§ EXERCISE OBJECTIVE: From the entries below, print exactly the span beginning with the line holding "Where should I" and ending with the line holding "The image size is (1200, 723).", endpoints included, and skip any pictures.
[[ RECORDS SHOWN open ]]
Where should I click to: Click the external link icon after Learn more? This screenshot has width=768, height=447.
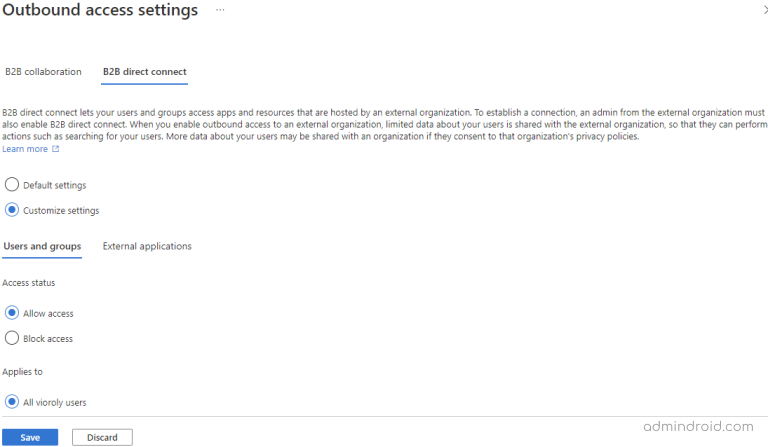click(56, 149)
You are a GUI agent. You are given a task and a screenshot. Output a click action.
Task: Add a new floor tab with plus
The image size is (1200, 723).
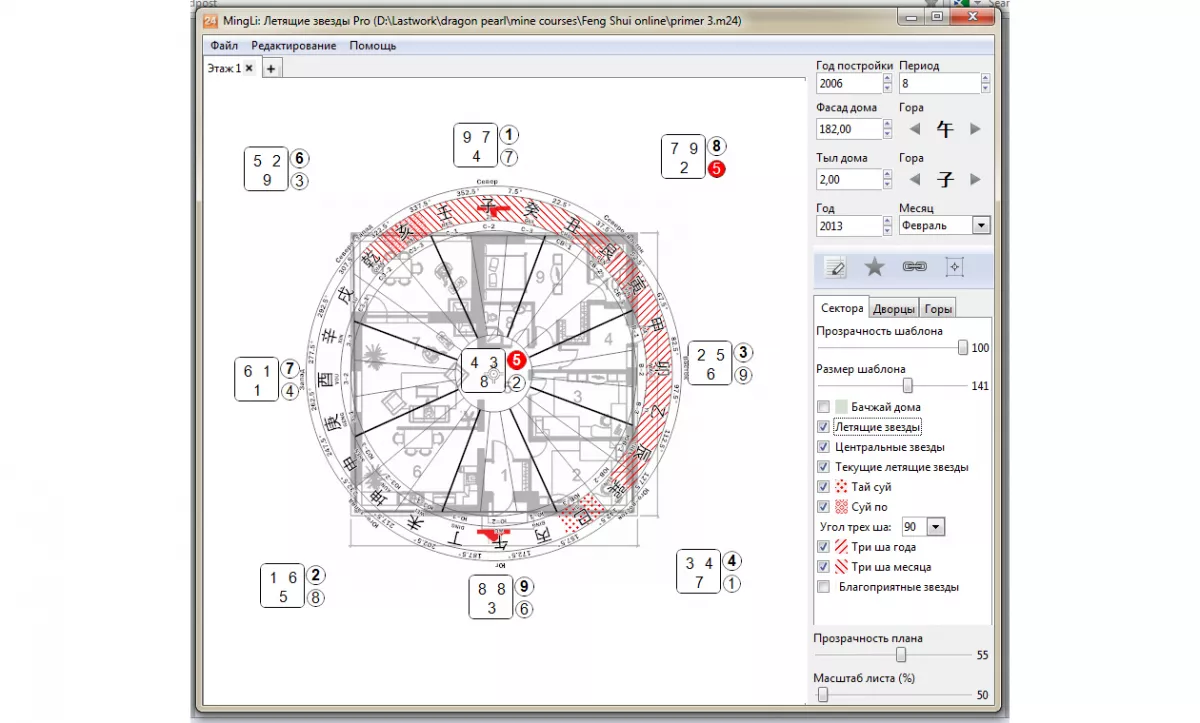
[[ RECORDS SHOWN closed ]]
[[ RECORDS SHOWN open ]]
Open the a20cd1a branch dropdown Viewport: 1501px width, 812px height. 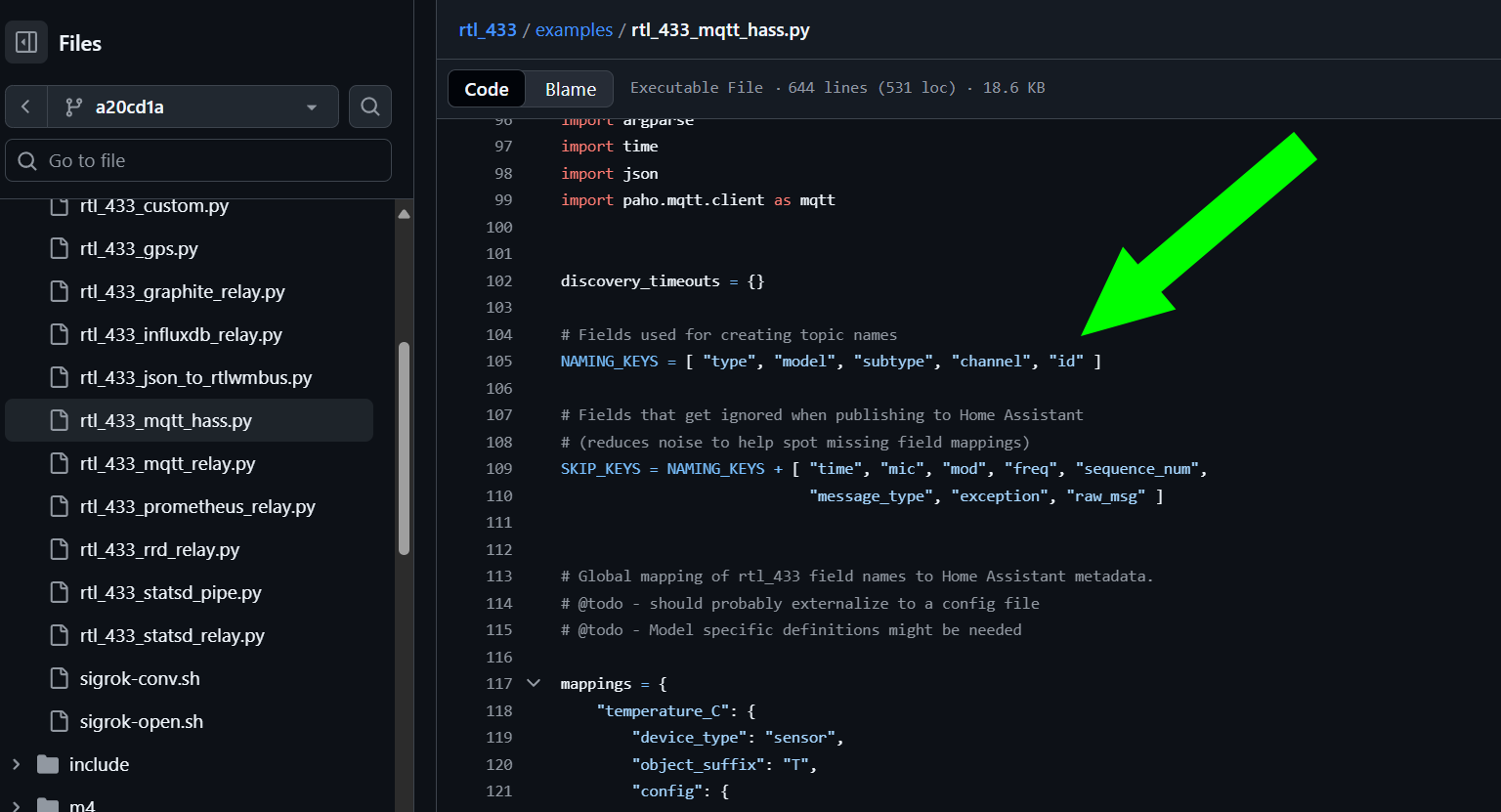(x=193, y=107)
[[ RECORDS SHOWN closed ]]
[[ RECORDS SHOWN open ]]
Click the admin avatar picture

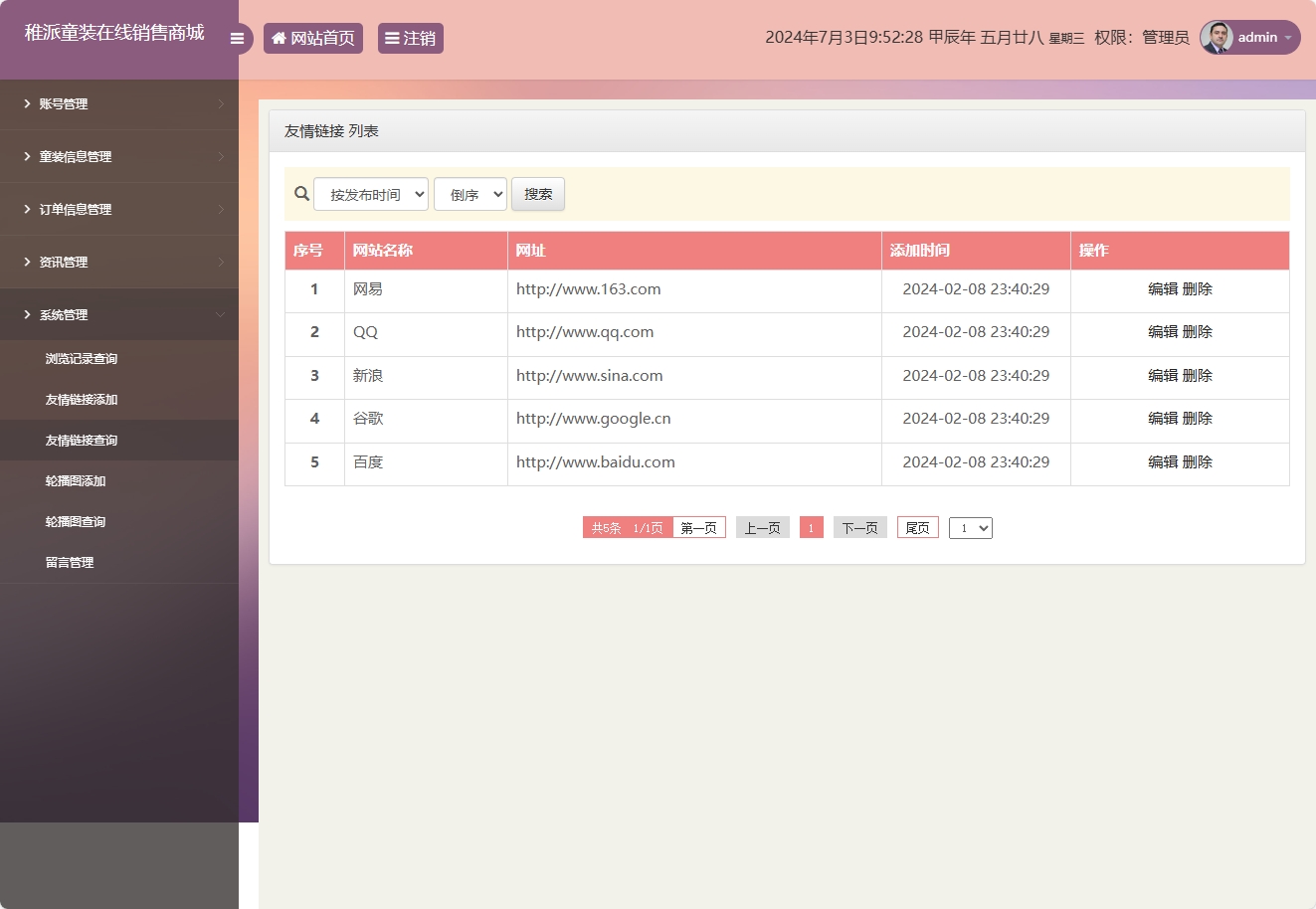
[[ RECORDS SHOWN closed ]]
§ RESULT OF THIS TASK:
Where should I click to: Click the external link icon after Learn more? This screenshot has width=768, height=447.
click(56, 149)
You are a GUI agent. You are given a task and a screenshot. Output a click action.
Task: Add a new floor tab with plus
The image size is (1200, 723).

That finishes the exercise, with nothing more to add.